秦昊接过帕子,仔仔细细地把他刚刚摸过阮心怡头的那只手,里外擦了一遍。
来到老太妃的院中。
下人慌忙往里禀报。
“太妃,太妃,世子爷回来啦!”
“真的?真的好了?他自己走进来的?”
老太妃亲自出门来看。
秦昊正要撩袍跪下请安。
却听老太妃道,“燕王府那裴郎中的医术,是真高明啊!”
秦昊动作一顿,裴郎中医术高明?
可是,他“梦里”见到的明明是阮宁。
是阮宁在他病榻旁照顾他。
是阮宁为他祛毒治病……把他从鬼门关拉回来。
对……还有她的血!
她用自己的血,做他的药引子!
他记得那芬芳,记得她血里的味道。
“昊儿不孝,叫祖母为昊儿担惊受怕了!”
秦昊跪地叩首。
“快起来,地上凉!”太妃急忙说道,“我孙儿受苦了,瞧瞧,这才两天,憔悴了多少呀!”
“快进屋,外头冷。”
秦昊扶着太妃进了屋子。
太妃屏退旁人,看着秦昊。
“究竟是怎么回事?”
老太妃皱眉道,“你是真的中毒?还是跟阮心怡演了出双簧?故意混进燕王府,替新皇摸清楚燕王府的情况呢?”
秦昊闻言微微一怔。
他没想到,祖母竟然会往这上头想。
他轻咳一声,“祖母不要多问,孙儿知道该怎么做。
“来人啊,备上白银千两,送去给燕王府的裴郎中,谢他救命之恩。”
秦昊这么一吩咐,老太妃更糊涂了。
“这么说来,是我误会阮心怡了?”
老太妃问,“我问过你那妾室了,妾室说,你吃的东西,她都吃了。
“唯独阮心怡的丫鬟,送去的点心,她因为害喜,有点儿恶心,所以没尝。
“你爹也叫太医看过了,正是那点心淬了奇毒……”
秦昊嘴角勾起冷冷的弧度……
“梦里”阮宁给他医治的时候是怎么说的?
她说,那是苗疆奇毒。
阮心怡不管是为了毒害锦瑟,还是为了别的……这女人的心思都太过危险歹毒。
“祖母放心,孙儿心里有谱。”秦昊颔首道。
“既然如此,那妾室你就领回去吧。”老太妃道,“她已有了身孕,虽说是庶出,好歹是你的第一个孩子。
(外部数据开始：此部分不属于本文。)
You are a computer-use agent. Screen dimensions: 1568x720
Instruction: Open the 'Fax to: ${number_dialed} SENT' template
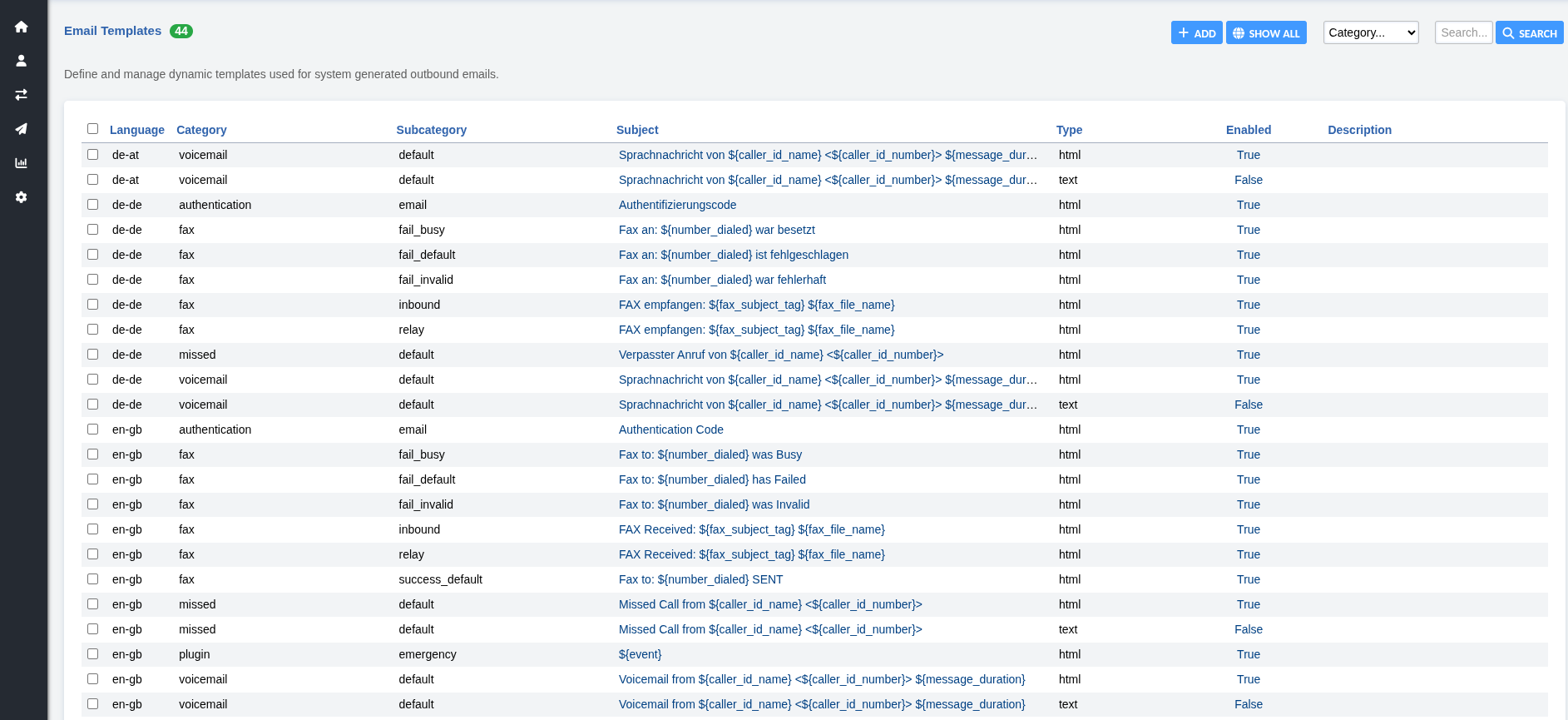pyautogui.click(x=700, y=579)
“我怕她在自己院儿里,再出了什么事儿,所以,昨儿和今儿,都让她住在我这院儿了。”
秦昊谢过老太妃,并未说太多。
只是老太妃提及“裴郎中”“谢天谢地谢菩萨”时,他眼前闪现的,都是阮宁。
秦昊心里五味杂陈……
阮宁,本该是他的妻。
如今想起这一点,他都心如刀绞,哑巴吃黄连……
“世子……”
锦瑟从厢房沿着游廊,款款走来。
她披着素色的风氅,风氅上有一圈儿狐狸毛的领子。
长长的狐狸毛,把她的小脸儿衬得越发精致。
秦昊看着她,却不由浮现浓浓的失望……他以前,怎么会觉得锦瑟像她呢?
阮宁的美,明明在骨子里……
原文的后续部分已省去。